There is no doubt that data governance is an essential practice for 21st century organizations. However, as companies look to implement new artificial intelligence solutions, including GenAI, its implementation is becoming increasingly complex and challenging. Find out how good data governance can help enterprise data projects thrive in the context of AI.

Data governance is a set of processes, policies, and standards that help organizations ensure that data is secure, accurate, and usable. It emerged in the early 2000s, but more recently, with the explosion of data in organizations and digital transformation, its adoption has become more necessary.

In fact, it represents a new approach to data management to extract meaningful data that supports strategic decision making. The adoption of data governance policies facilitates the transformation of information into high-value resources, while mitigating vulnerabilities in its implementation.

Some of the key aspects of data governance include

  1. A) Defining the owners of data assets.
  2. B) Developing a policy that specifies who is responsible for various aspects of the data.
  3. C) Defining processes for storing, archiving, securing, and protecting data.
  4. E) Develop a set of standards and procedures that define how the data will be used.
  5. F) Establish audit controls and procedures to ensure compliance with governance standards.
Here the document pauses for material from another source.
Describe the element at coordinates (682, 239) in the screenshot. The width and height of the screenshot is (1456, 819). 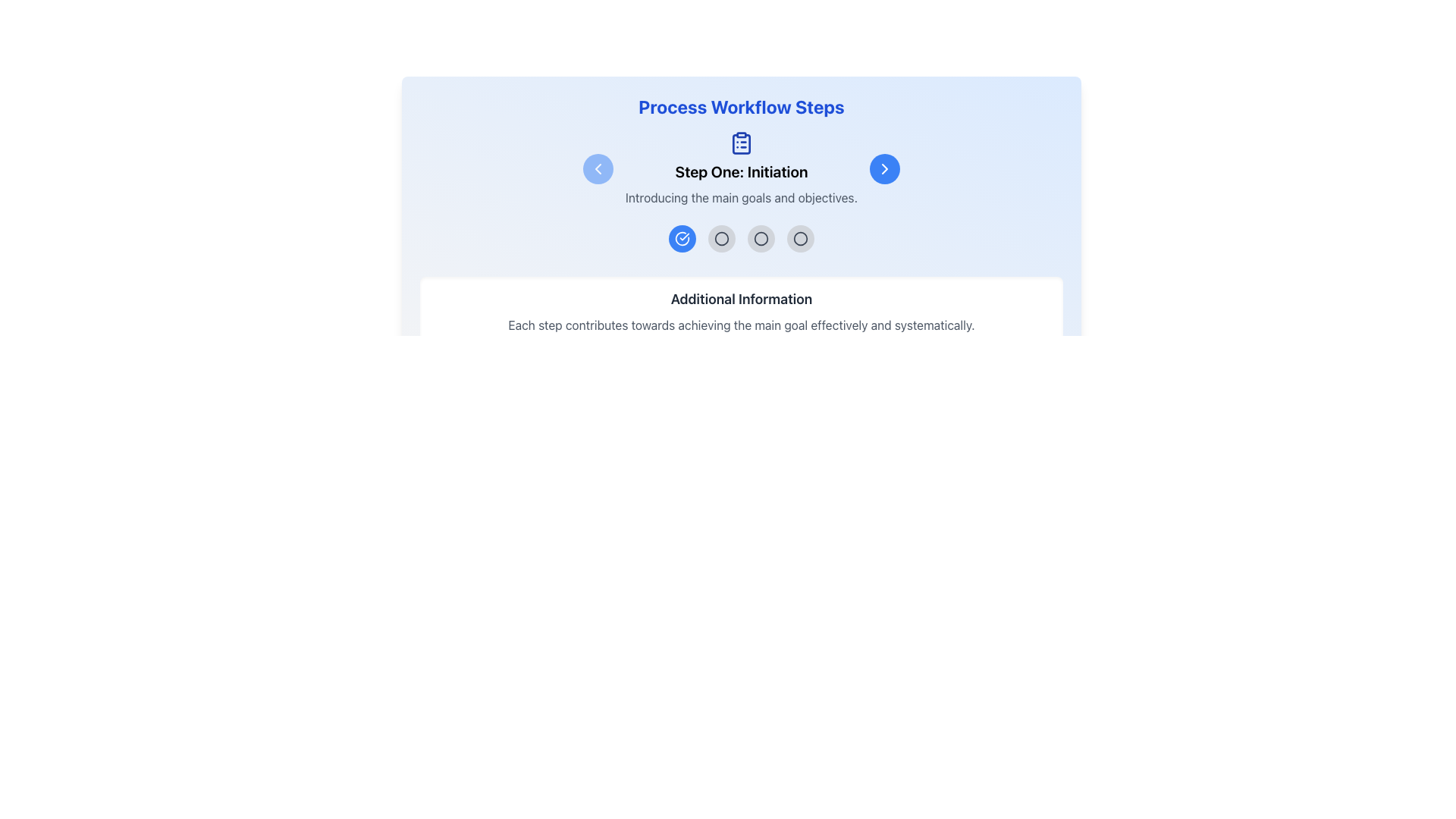
I see `the first circular icon with a blue background and a white check mark inside, located below the text 'Step One: Initiation'` at that location.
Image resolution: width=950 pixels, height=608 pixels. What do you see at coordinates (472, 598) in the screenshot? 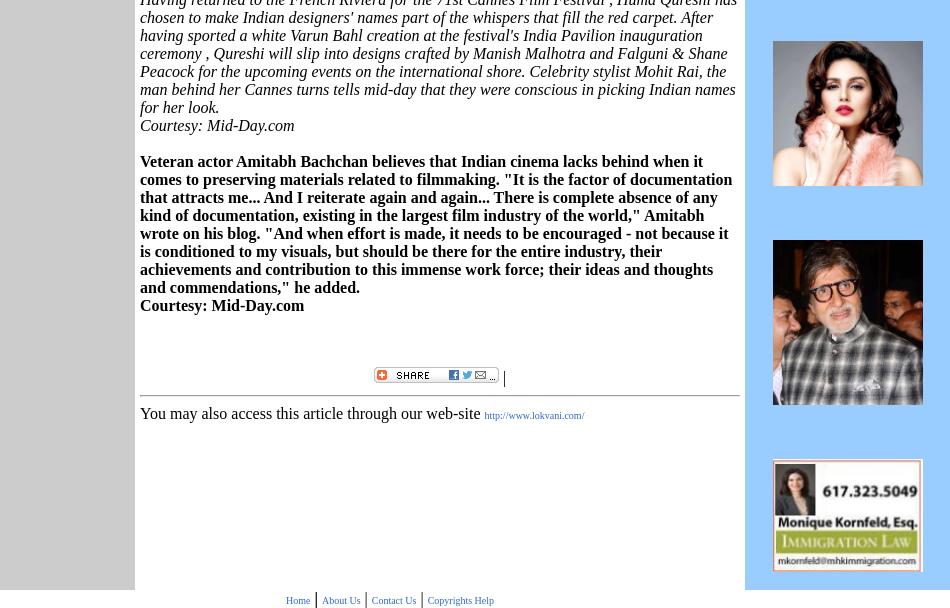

In Argentina, a common example where this practice can be seen is the National Registry of Persons, RENAPER, since many organizations consult data and there are not only very clear policies regarding the security, reliability and privacy of the data, but there are also specific regulations regarding what data can be consulted. This is the case of name and surname and gender identity, since special permissions are needed to access this data, and this is the nodal contribution of data governance.

Changing Scale and Internal Organization

As the scale of data in organizations grows, several key questions arise regarding the internal organization among the areas that manage or influence corporate information and the roles each plays:

  1. Who owns the data?
  2. Who is responsible if data is inaccurate or loaded incorrectly? This is the famous notion of accountability, which includes the ability to take responsibility and its importance to organizations.
  3. Which areas or profiles of the company are responsible for defining data standards and data protection?
  4. What are the risks of not having a clear structure of policies and responsibilities?
  5. Where and how should sensitive data be stored and handled? The emergence of more modern cloud environments also comes into play.

With the proliferation of systems, data, and integrations, it is clear that conflicts between departments are increasing. This is the classic problem between technology, legal, accounting, operations and more commercial or human resources areas, where the responsibility and definition of clear and transparent information is disputed.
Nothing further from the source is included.